The Great Exhaustion

That’s a major shift. If I had to coin a term for our moment, I’d call it “the great exhaustion.” It’s hard to pin down a zeitgeist. Trillions of things are always happening at once. There is a lot of inspiring activism going on at the moment, including regular eruptions of huge anti-war protests in favor of a Gaza ceasefire. Since the George Floyd demonstrations in 2020, street protests had been minimal, but all of a sudden a lot of people are angry and energized over a hideous injustice.

But it’s also true that a lot of people seem deeply tired when it comes to reading about, thinking about, or doing anything about political issues. News publications are shutting down all over the place. Publications like this one find it harder and harder to get anyone to read about politics. I suspect this is because people feel profoundly demoralized by the available choices. Certainly, plenty of people around my age who were inspired by the Bernie Sanders campaign came to feel afterward that there just wasn’t much point in throwing so much energy into something that seemed destined to be crushed by the establishment. Even though people are sour on Joe Biden, there hasn’t been nearly the kind of popular energy behind alternatives like Cornel West and Marianne Williamson. That’s probably partly to do with the candidates and their campaigns, but it’s also, I think, because many people just feel resigned. I am always fighting against that feeling myself. Sometimes I feel like proposing: How about we all just have a little nap for a year or two? The urgency of the crises we face could not be greater. Yet we just haven’t managed to muster sufficient energy. Energy is a strange word, really, because it’s not quite a real thing, or at least it’s difficult to precisely specify where it’s located. But you can feel when it’s there and when it’s not. “The energy went out of the room” is something we can say, and know it’s real, but good luck quantifying this kind of “energy.” Likewise, left politics today feel like they’ve lost some of their energy, gusto, verve, mojo. But how do you measure mojo? 

The Magamachine

In my copy of Lewis Mumford’s The Myth of the Machine (Vol. II), there’s an interesting typo. Mumford’s book is in large part about what he calls the “megamachine,” which is a description of how society itself can become like a giant machine, integrated with its technologies and directed from above. Nazi Germany was a classic “megamachine,” a giant contraption in which human beings at the bottom had virtually no autonomy and everyone was a replaceable cog. Mumford warns that contemporary U.S. society is in danger of becoming this kind of horrible giant machine, with people dehumanized and stripped of their autonomy, doing nothing but carrying out the rules imposed from on high.

The interesting typo is this: at one point in my edition, instead of “megamachine,” it happens to say “magamachine.” Which strikes me as an interesting description of the kind of giant, brainless, unstoppable engine that Donald Trump is trying to build. He plans to fire all the federal bureaucrats who disagree with him, to give himself complete immunity from the laws and to put the whole state in his service.

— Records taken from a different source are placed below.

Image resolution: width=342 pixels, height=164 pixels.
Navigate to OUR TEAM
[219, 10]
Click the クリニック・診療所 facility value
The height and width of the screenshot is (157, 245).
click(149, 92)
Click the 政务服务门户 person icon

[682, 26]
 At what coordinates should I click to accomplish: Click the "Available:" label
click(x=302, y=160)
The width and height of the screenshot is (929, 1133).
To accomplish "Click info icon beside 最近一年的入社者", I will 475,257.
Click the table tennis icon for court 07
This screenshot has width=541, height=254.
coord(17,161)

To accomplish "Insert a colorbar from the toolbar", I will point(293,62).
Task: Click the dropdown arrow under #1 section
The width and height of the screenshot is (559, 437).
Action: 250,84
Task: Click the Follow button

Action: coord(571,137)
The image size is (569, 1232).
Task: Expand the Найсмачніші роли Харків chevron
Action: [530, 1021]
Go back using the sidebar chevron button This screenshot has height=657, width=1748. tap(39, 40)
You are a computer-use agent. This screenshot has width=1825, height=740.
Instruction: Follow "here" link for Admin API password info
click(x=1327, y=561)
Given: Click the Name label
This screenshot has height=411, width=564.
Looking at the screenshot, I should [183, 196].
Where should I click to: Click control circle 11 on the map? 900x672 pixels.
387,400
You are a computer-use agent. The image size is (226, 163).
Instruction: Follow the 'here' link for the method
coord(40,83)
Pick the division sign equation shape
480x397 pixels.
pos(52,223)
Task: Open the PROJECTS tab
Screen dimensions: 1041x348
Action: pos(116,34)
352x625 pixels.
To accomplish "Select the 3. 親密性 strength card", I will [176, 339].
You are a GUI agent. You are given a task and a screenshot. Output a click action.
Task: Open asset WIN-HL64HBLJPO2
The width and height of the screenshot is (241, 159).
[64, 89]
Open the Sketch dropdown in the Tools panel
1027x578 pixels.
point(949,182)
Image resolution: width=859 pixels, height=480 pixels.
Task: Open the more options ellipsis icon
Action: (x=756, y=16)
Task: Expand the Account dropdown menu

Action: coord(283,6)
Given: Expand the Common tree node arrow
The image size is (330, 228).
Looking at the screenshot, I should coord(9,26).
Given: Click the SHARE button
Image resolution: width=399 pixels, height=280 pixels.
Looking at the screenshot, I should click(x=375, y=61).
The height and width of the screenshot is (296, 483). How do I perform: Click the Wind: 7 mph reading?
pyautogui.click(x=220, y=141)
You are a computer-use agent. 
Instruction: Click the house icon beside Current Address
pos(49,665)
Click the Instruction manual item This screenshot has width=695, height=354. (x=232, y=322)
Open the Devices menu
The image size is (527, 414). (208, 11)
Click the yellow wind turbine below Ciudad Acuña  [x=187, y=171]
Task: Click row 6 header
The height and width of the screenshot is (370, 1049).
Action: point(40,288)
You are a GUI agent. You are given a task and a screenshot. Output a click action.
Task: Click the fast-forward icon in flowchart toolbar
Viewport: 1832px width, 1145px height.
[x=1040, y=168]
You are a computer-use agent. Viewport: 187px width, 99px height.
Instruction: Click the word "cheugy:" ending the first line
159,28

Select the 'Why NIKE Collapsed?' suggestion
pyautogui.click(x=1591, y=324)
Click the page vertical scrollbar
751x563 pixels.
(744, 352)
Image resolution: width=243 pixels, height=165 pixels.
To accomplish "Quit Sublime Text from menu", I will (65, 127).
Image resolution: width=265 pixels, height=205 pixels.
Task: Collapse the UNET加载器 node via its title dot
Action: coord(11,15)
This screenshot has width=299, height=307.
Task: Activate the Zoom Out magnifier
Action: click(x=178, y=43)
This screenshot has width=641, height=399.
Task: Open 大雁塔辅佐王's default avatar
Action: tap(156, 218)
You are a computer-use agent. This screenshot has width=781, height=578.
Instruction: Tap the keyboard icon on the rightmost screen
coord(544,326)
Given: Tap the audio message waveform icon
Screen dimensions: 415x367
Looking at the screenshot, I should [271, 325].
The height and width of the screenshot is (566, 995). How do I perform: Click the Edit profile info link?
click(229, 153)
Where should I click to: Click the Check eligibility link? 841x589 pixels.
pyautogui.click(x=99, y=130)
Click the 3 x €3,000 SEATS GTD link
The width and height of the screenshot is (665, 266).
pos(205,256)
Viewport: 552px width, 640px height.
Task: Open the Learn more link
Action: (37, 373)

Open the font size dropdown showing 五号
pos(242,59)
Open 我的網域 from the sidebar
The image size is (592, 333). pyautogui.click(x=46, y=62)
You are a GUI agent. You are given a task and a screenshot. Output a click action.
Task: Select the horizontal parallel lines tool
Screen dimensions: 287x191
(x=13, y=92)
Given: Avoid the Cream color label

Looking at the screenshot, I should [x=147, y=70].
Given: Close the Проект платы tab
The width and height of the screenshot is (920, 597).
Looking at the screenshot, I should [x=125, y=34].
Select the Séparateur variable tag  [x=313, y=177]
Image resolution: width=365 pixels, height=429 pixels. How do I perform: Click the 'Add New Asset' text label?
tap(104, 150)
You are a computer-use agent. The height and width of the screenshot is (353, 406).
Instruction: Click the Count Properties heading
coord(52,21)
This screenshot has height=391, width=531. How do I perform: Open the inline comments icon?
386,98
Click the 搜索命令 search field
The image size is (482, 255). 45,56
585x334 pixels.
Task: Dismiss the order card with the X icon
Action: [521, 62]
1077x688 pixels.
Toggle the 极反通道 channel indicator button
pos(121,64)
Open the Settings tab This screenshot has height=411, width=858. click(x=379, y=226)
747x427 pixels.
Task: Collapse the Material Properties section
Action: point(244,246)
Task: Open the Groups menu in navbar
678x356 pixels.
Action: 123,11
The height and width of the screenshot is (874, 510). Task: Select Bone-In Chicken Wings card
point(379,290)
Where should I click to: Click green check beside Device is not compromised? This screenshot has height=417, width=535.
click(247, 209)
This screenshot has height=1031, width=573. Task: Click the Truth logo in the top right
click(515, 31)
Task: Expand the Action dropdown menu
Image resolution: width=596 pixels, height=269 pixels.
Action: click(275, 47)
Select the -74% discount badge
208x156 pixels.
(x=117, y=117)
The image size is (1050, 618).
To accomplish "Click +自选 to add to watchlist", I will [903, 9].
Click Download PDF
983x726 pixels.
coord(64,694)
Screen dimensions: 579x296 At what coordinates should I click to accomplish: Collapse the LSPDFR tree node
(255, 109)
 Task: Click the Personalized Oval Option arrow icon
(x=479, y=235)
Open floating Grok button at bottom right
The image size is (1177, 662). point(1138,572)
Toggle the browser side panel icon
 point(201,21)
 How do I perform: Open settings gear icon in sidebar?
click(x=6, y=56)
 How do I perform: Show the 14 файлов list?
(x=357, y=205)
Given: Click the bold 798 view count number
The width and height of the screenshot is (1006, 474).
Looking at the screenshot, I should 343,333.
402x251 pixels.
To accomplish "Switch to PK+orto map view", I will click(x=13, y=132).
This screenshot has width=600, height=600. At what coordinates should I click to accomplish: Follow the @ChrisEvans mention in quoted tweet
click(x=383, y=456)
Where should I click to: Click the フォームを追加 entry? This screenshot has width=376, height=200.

Donald Trump likes having minions. He is building a giant personality cult that defers to him absolutely, and is incapable of self-criticism. 

The magamachine is hugely powerful already. It has swallowed the Republican Party whole. The GOP primary was essentially fake, its outcome a foregone conclusion to the point where Trump didn’t even need to show up to the debates. With Trump formally crowned the victor, the magamachine will turn its sights on the entire country. I am worried that given the “great exhaustion” felt everywhere, and Joe Biden’s total incapacity to inspire anyone, there may be less resistance to Trump this time around than there was in 2016. “How bad can it really be?” people might ask themselves. Or maybe they’ll repeat the Hillaryites’ delusion, and assume that because it would be truly awful, it probably won’t come to pass, since surely no one would stand for it. I don’t know. But having read a few pages of history, I do know that it’s a bad idea to assume that aspiring dictators will be vanquished. The magamachine is gaining steam. It has the “energy” lacked by its opponents. And it’s on the march.